Data provided:
■ ■ ■ ■ ■ ■ ■
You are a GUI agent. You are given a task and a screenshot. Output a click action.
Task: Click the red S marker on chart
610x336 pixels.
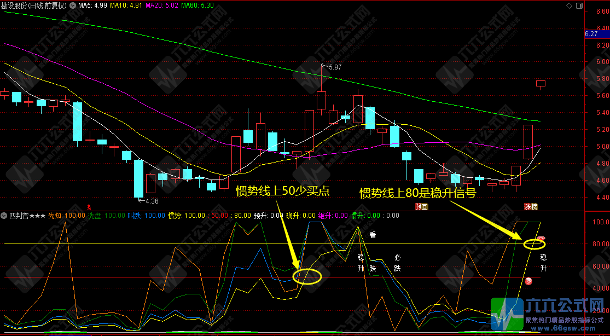(x=89, y=207)
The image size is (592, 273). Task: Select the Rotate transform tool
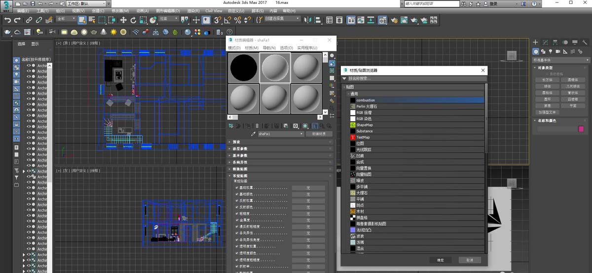click(133, 20)
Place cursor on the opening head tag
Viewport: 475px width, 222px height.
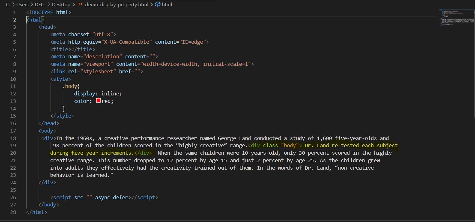pos(47,27)
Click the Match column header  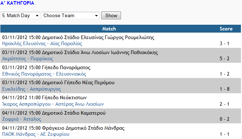coord(109,29)
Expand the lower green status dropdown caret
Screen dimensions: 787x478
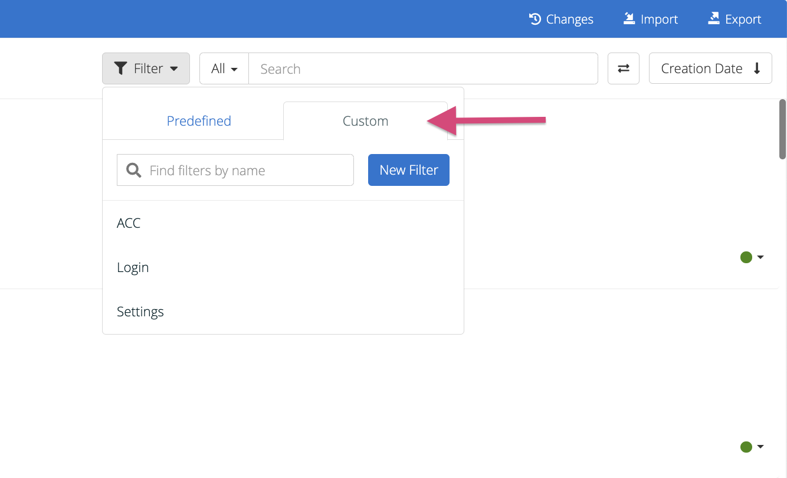[x=760, y=447]
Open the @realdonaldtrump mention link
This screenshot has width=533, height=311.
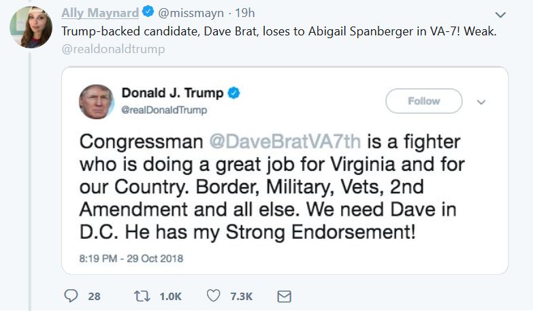[x=113, y=49]
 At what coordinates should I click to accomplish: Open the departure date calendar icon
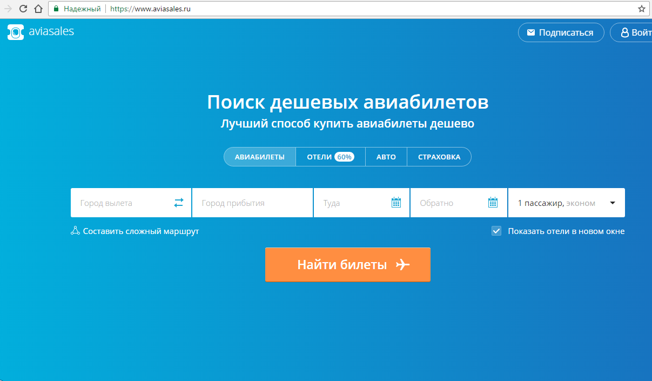396,203
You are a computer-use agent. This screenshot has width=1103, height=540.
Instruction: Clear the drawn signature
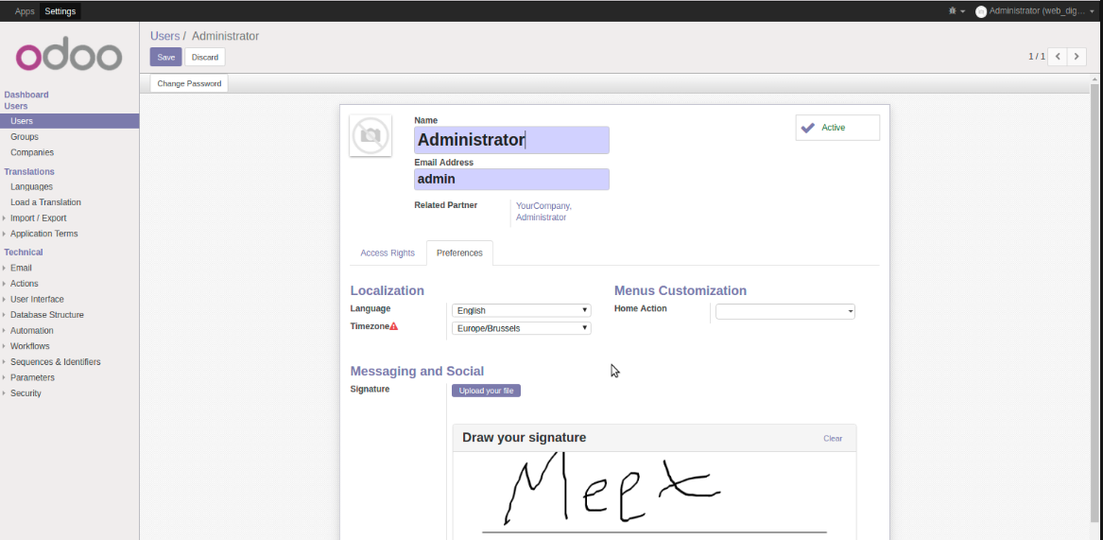point(833,438)

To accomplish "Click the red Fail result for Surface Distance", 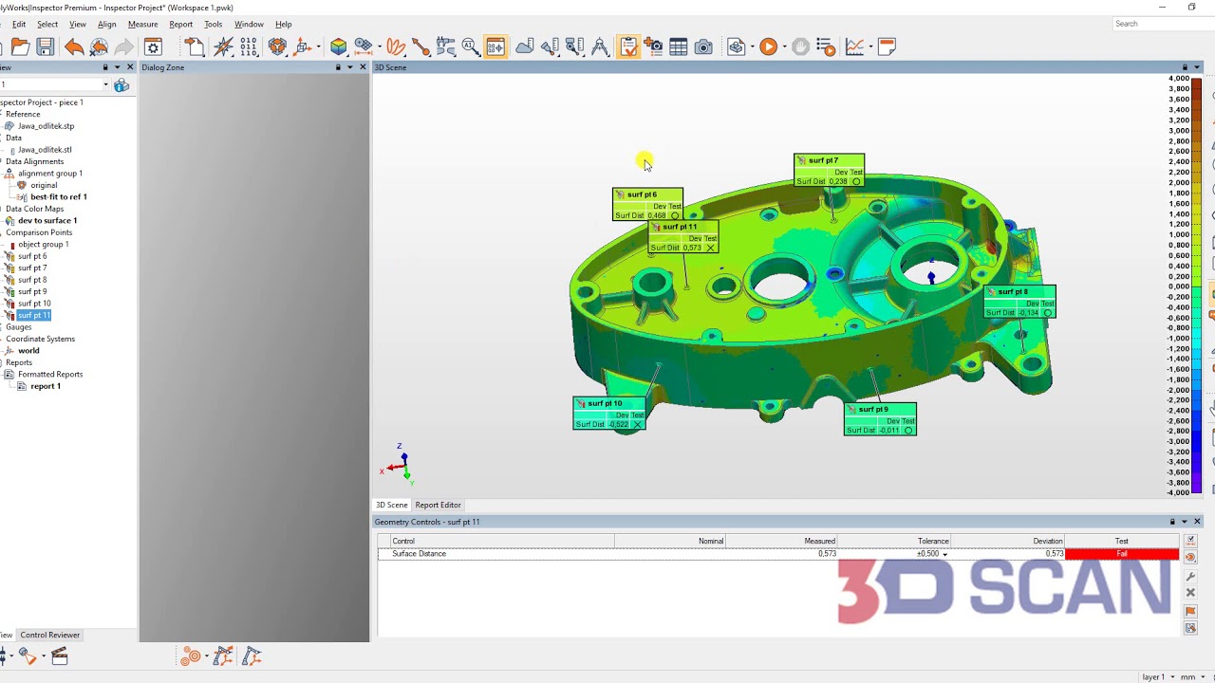I will [1121, 553].
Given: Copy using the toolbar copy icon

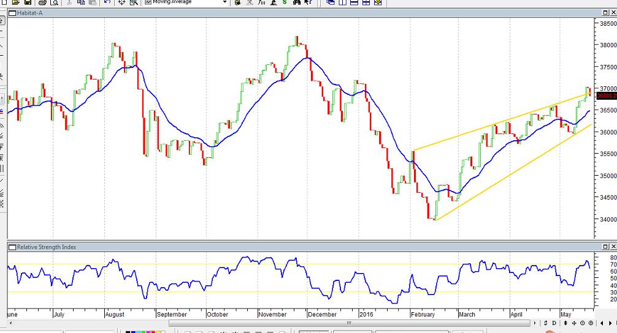Looking at the screenshot, I should pyautogui.click(x=82, y=2).
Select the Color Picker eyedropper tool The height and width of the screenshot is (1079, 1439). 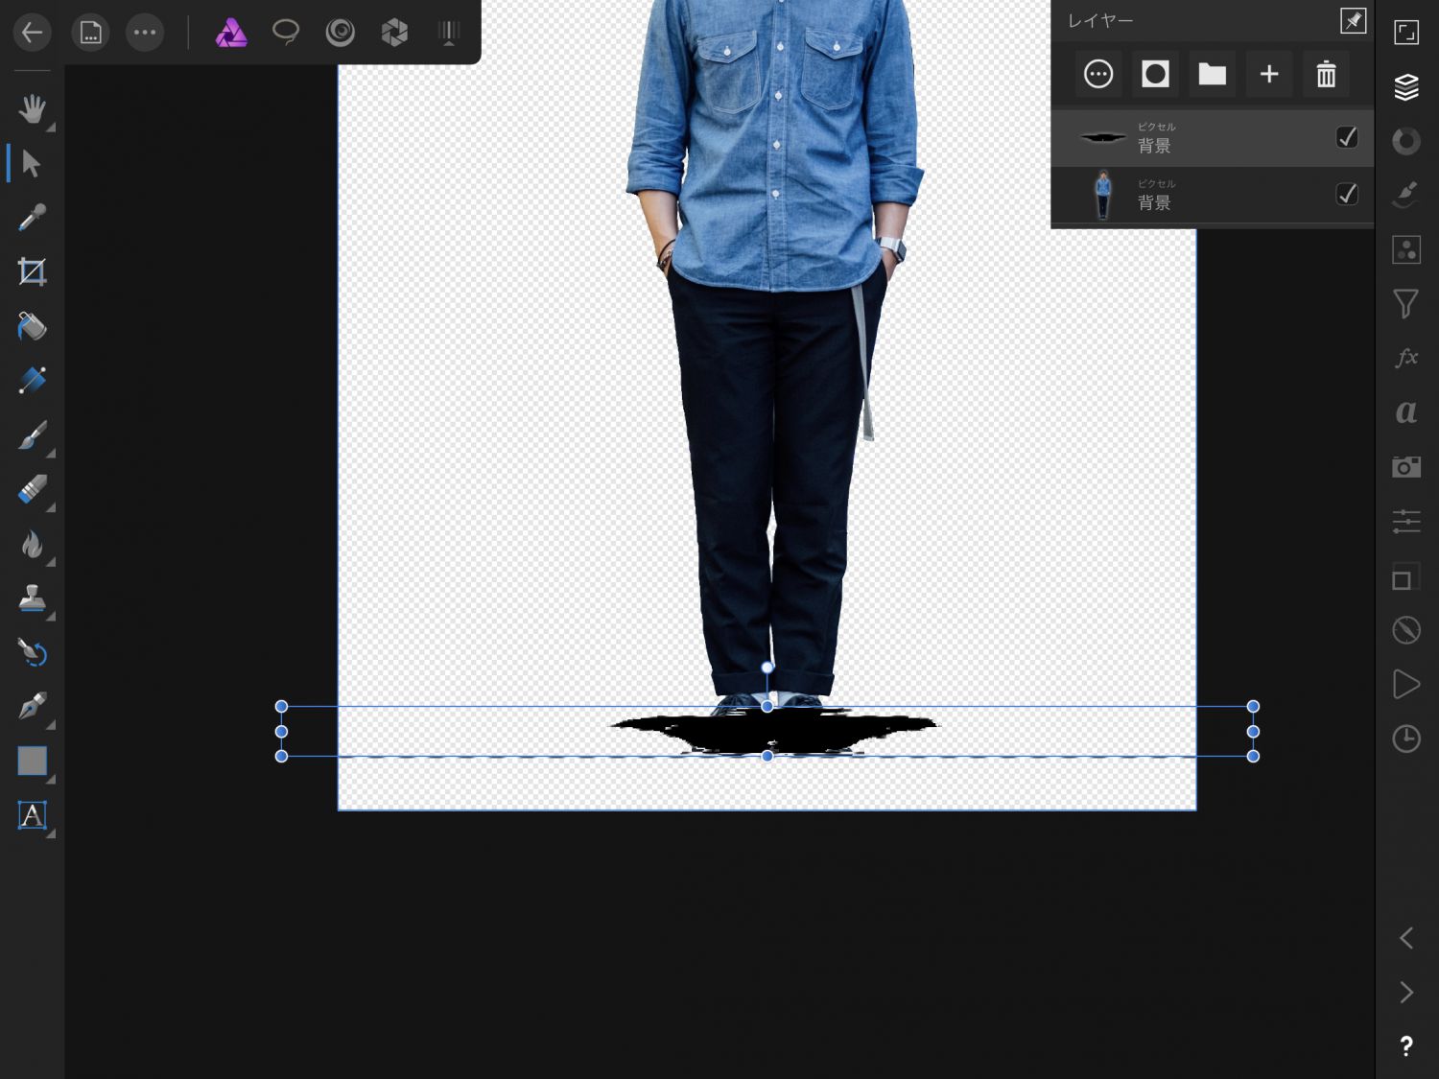click(x=32, y=219)
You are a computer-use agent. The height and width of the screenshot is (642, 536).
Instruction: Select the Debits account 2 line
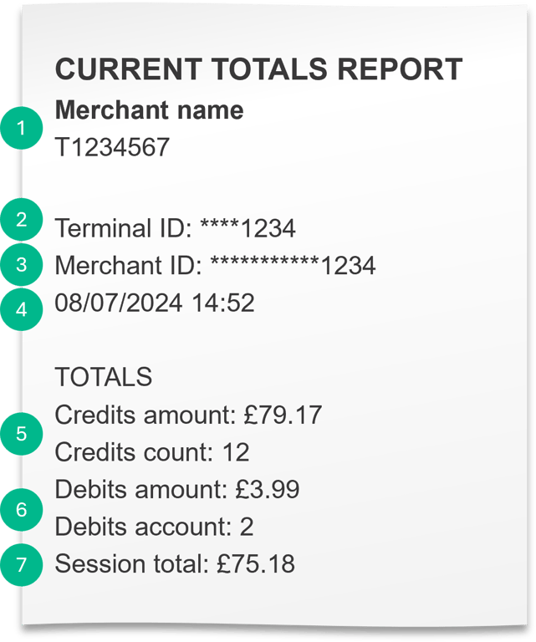(x=155, y=526)
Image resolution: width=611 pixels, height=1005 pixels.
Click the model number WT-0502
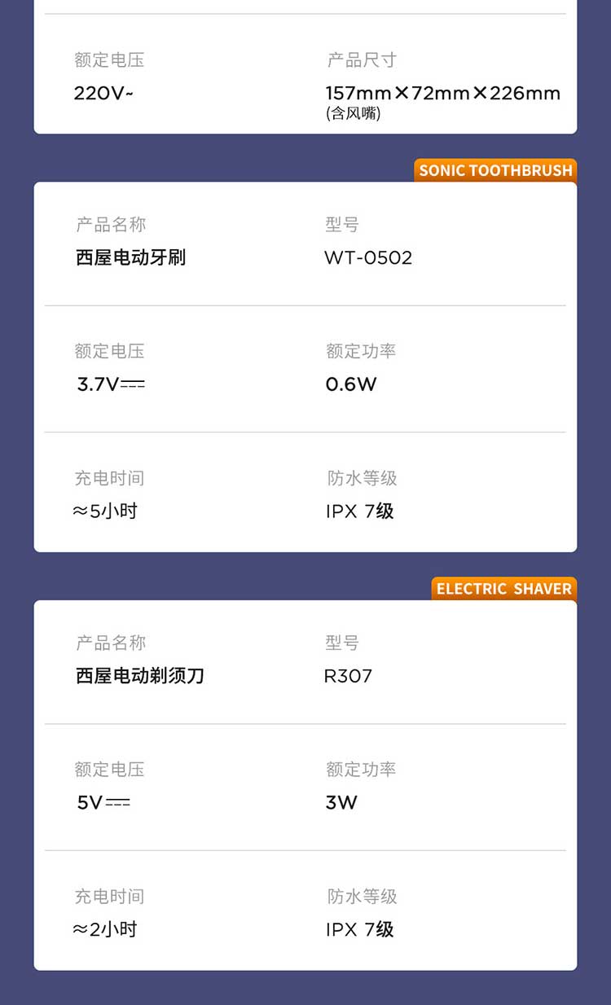click(368, 257)
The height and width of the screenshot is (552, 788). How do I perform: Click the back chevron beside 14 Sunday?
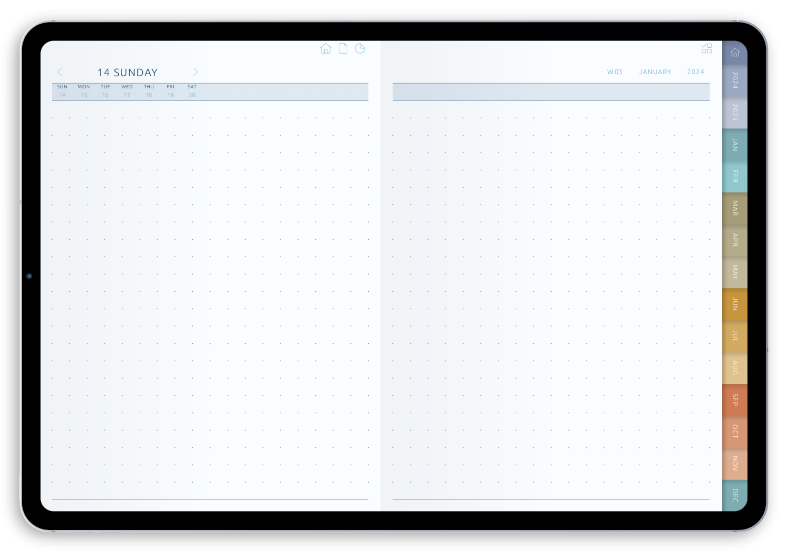coord(60,72)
■ ■ ■ ■ ■ ■ ■
Given exercise:
Return the rows exactly, from the line that contains "You are a computer-use agent. The" through the line that contains "click(368, 257)", leaving the pictures out of your answer.

Full output:
You are a computer-use agent. The height and width of the screenshot is (642, 536).
Instruction: Select the Debits account 2 line
(x=155, y=526)
Image resolution: width=611 pixels, height=1005 pixels.
Click the model number WT-0502
click(368, 257)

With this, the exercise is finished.